Recognizing that the outlook for petroleum demand is lower requires a mindset change for oil company CEOs; something we sense is just now beginning to sink in. While oil CEOs talk about lowered production growth forecasts as a result of low oil prices and the forced reductions in their capital spending plans, recognition that there are substantial low-cost oil reserves in the world held by countries desperate for income is beginning to resonate. Zero production growth in a declining demand business may not be the worst outcome for oil companies. Without production volume growth, maximizing profitability becomes even more important. Determining how to organize and manage a company in this new black-swan-world of shrinking oil demand will be the real challenge.
Here is a link to the full report.
I have not previously seen historic figures for how expectations of demand growth have inflated over the last decade. We know that China’s booming steel industry encouraged new mines to open and existing iron-ore miners to increase supply. The exact same thing happened in the energy market and the problem now is that those demand growth forecasts have to be recast in the light of China’s moderating growth rate and the increasingly efficient use of energy on a global basis.
This energy cycle is unlike any of that have gone before because new sources of supply that are independent of extraction are now emerging. Our economy is based on growth and that growth requires energy. However energy does not have to be oil-based and that is clearly different from any boom to bust cycle in living memory.

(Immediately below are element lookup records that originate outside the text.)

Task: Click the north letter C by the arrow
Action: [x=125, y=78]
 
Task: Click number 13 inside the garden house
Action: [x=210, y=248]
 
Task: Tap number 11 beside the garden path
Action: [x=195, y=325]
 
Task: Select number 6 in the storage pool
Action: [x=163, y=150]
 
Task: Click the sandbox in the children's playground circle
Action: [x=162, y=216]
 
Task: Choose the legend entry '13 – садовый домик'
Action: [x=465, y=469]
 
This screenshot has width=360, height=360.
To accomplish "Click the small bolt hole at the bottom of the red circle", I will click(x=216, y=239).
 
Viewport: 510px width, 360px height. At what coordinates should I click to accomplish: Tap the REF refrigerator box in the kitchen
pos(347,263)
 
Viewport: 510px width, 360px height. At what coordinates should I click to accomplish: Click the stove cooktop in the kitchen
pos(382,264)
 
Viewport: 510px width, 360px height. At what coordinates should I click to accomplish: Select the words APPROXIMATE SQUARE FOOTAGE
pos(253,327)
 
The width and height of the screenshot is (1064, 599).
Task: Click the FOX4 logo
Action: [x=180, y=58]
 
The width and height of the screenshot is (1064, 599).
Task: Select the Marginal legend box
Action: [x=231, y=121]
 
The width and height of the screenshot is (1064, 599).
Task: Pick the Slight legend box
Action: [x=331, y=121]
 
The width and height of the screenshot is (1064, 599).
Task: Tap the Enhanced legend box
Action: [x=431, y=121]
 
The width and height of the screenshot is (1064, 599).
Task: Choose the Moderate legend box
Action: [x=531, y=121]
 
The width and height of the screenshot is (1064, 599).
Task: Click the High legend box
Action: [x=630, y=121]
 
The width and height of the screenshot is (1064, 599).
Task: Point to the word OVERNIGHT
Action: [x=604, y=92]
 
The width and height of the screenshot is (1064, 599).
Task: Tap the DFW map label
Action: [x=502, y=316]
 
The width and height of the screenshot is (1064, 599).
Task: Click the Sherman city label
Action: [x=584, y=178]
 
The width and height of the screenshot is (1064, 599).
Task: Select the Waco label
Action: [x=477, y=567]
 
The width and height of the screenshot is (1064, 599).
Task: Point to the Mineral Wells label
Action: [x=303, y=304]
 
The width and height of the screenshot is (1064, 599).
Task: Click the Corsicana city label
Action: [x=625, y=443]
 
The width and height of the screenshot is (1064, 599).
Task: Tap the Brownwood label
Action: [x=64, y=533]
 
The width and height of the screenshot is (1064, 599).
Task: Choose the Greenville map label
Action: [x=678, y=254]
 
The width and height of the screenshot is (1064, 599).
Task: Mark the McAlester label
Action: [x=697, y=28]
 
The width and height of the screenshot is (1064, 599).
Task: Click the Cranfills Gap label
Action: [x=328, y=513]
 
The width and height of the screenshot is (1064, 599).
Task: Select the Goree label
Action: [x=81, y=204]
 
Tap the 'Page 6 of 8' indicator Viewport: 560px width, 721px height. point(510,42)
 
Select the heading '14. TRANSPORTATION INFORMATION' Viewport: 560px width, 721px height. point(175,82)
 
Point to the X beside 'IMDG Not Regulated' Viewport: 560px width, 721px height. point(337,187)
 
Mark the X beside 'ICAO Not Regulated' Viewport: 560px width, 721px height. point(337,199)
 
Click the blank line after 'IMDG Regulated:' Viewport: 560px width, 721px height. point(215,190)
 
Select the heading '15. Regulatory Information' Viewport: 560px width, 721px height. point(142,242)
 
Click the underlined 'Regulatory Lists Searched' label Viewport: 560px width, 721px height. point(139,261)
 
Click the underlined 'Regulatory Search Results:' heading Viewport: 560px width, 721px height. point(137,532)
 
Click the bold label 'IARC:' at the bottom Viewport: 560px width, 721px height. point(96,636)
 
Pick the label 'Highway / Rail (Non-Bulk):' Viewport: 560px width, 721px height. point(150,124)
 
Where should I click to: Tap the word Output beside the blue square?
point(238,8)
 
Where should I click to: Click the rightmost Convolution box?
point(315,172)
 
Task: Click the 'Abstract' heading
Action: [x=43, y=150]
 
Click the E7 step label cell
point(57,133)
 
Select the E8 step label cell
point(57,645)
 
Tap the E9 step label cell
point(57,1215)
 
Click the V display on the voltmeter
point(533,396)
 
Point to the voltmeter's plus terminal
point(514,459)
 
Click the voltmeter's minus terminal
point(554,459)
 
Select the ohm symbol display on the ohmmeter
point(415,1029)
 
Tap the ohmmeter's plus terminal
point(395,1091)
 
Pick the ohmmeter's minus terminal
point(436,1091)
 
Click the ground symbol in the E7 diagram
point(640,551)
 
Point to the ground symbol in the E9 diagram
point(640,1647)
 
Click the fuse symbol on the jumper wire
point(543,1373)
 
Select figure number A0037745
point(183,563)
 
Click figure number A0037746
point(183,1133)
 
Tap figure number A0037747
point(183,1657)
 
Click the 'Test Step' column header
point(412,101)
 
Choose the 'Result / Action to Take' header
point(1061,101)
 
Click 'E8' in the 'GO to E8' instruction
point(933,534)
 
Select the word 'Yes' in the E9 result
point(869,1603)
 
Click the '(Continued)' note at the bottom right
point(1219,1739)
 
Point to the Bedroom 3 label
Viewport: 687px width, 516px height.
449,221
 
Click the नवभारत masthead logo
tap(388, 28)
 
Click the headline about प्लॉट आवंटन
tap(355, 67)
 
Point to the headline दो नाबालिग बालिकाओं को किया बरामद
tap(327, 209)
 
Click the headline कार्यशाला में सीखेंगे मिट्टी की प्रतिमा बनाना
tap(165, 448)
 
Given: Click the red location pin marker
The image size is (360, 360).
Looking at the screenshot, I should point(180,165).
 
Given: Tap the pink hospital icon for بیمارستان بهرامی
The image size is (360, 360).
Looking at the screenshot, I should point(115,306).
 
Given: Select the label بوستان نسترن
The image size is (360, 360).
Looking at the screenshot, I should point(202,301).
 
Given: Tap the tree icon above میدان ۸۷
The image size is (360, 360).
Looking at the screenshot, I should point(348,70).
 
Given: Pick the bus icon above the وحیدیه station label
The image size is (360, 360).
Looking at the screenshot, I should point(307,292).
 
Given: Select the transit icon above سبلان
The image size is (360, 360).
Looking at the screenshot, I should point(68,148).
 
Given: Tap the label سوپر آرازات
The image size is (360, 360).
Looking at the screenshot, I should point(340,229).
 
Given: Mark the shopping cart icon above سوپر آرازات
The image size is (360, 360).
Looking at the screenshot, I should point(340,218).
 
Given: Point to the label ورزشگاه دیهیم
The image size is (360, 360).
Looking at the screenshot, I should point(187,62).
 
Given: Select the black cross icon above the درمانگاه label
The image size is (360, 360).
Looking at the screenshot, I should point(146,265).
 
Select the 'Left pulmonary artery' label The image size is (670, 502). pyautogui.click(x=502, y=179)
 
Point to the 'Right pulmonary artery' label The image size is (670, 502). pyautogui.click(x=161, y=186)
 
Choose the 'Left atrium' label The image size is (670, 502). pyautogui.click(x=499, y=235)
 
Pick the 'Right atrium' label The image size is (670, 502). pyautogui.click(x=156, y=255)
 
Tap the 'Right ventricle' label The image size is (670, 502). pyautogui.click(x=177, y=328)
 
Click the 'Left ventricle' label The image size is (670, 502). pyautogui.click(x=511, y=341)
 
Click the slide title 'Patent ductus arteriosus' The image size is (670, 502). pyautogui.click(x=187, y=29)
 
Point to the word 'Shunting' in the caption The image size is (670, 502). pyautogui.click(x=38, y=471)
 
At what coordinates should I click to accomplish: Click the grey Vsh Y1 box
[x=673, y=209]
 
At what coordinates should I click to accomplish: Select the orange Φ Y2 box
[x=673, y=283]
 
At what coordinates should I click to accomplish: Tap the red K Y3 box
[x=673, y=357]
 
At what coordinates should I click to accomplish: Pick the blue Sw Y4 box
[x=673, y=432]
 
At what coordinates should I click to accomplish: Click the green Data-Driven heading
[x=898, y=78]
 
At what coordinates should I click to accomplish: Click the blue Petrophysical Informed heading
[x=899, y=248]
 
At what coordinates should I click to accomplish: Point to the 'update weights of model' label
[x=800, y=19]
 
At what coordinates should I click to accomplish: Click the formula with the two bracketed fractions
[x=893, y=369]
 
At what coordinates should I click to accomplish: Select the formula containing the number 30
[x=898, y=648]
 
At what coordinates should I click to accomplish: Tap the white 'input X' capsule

We can conservatively estimate that prices need to be between $50 and $60 to encourage new supply back into the market and the prices are uneconomic for all but the most established producers in the mid $25 area. Brent crude rallied for eight of the last ten sessions and has unwound the majority of the oversold condition relative to the trend mean. The first reaction following the rebound from the January low was approximately $6.50. Today’s high was around $41.50 so a decline to $35 would represent an orderly pullback and the rebound could still be considered intact. A sustained move above the MA will be required to break the medium-term downtrend and to indicate a return to demand dominance beyond short covering.